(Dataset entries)

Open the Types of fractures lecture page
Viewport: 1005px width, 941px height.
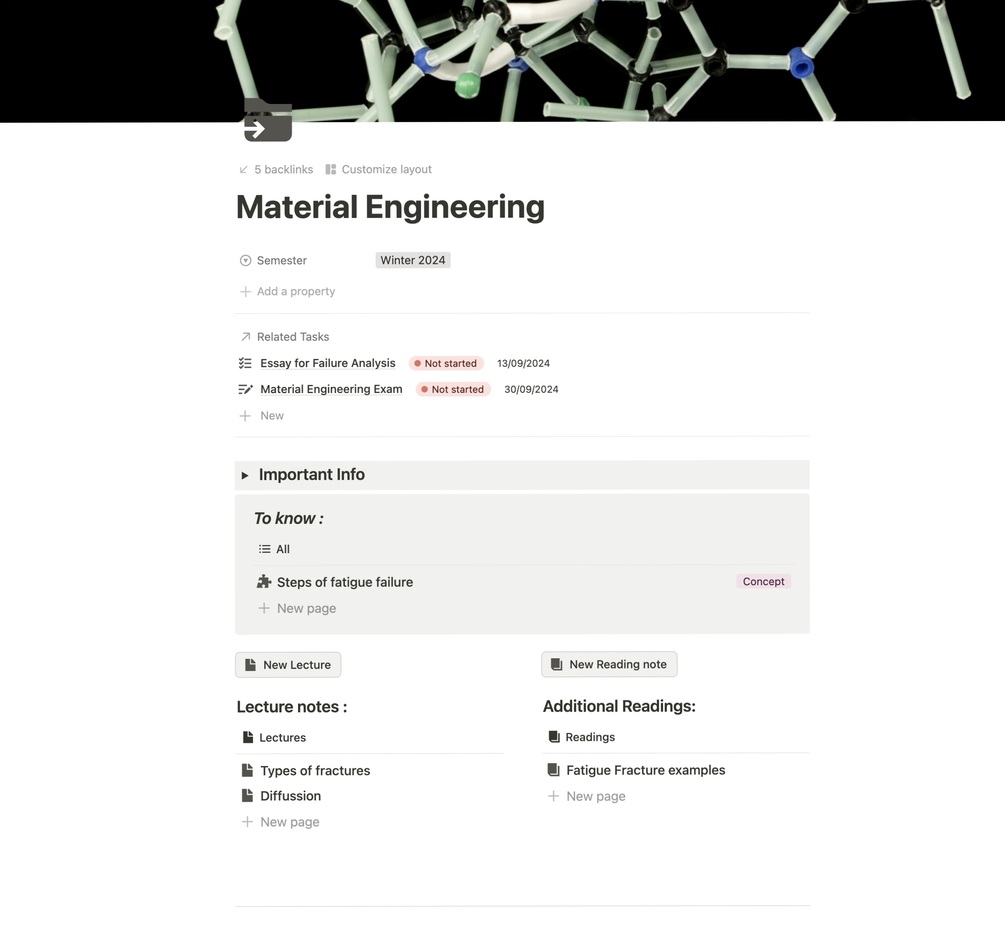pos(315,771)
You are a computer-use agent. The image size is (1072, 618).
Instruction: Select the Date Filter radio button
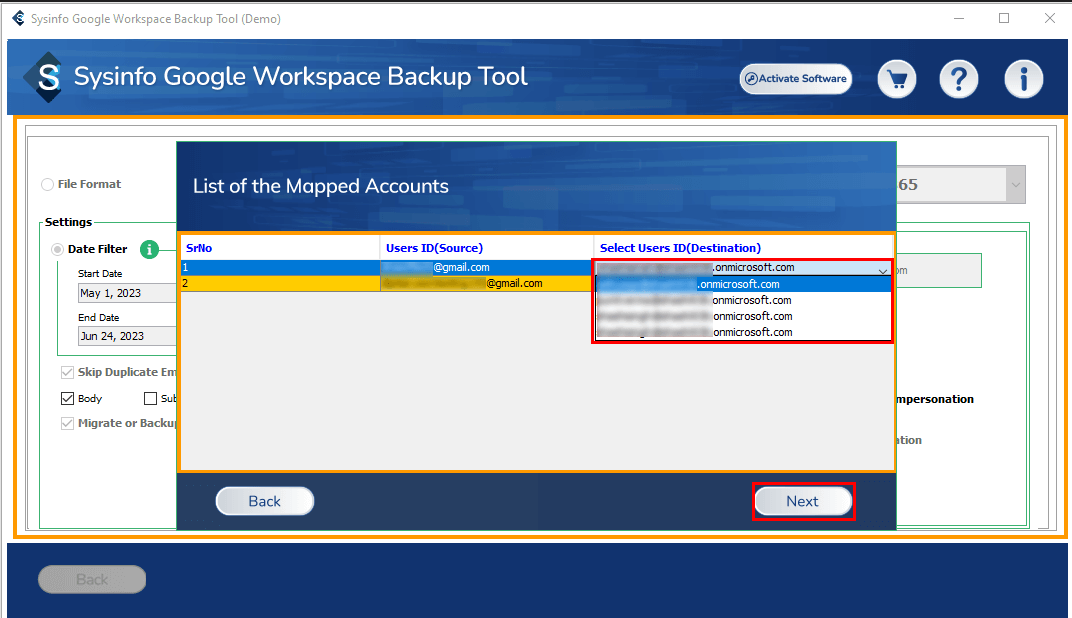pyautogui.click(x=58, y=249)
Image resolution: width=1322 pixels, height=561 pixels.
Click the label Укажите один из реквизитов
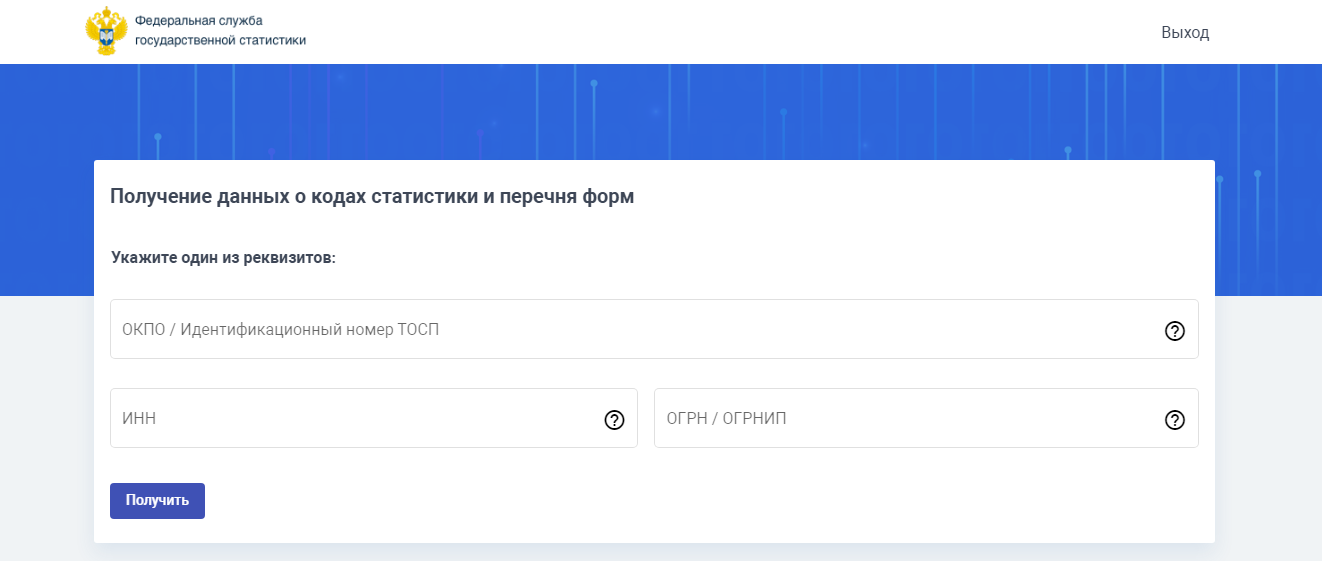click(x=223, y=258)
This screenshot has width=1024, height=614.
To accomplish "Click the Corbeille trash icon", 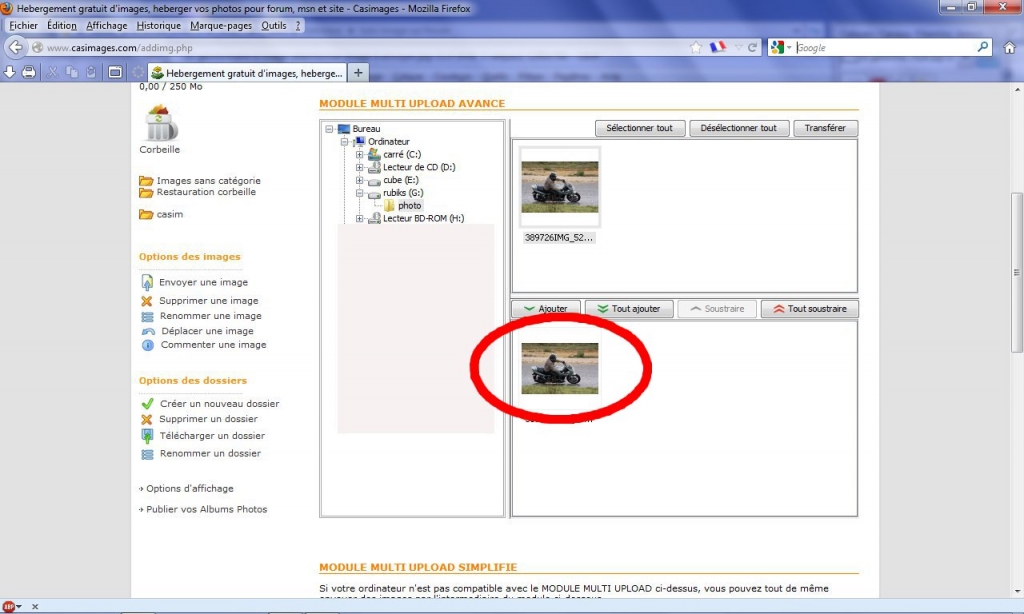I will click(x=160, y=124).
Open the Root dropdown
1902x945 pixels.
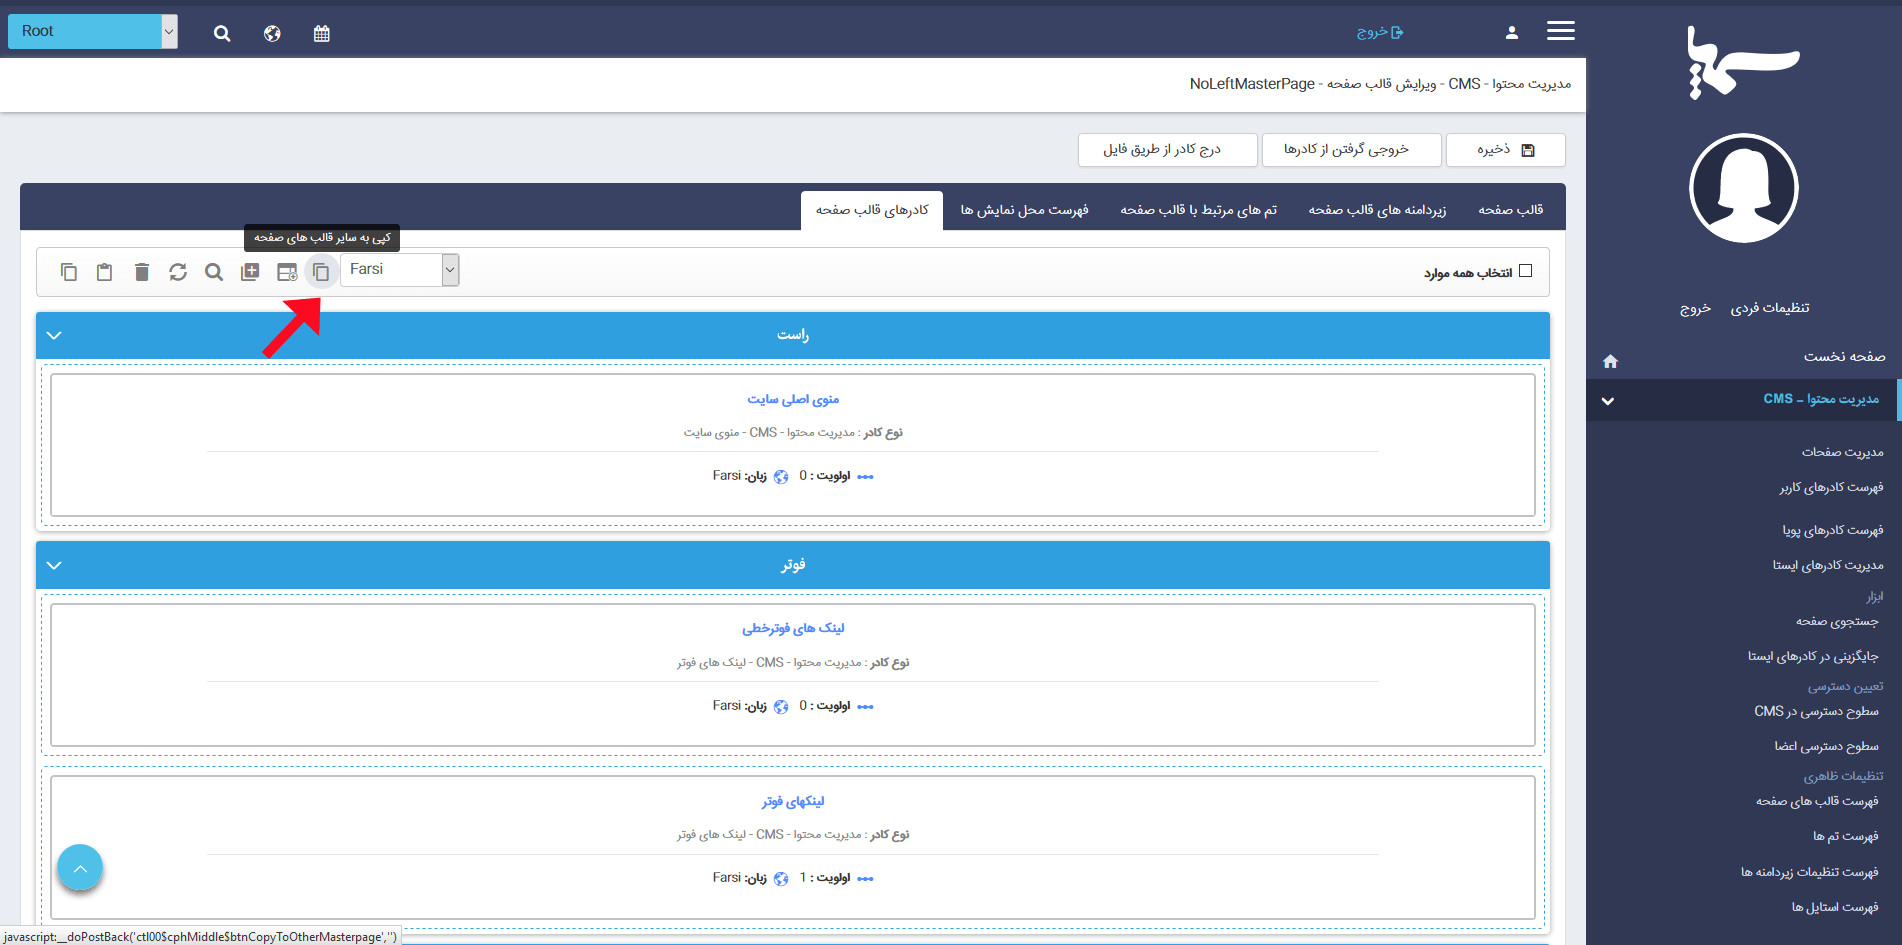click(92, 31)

**Problem:** Copy each line containing the word "Open" from the data.

**Written solution:**
Open the Types of fractures lecture page
Open the Root dropdown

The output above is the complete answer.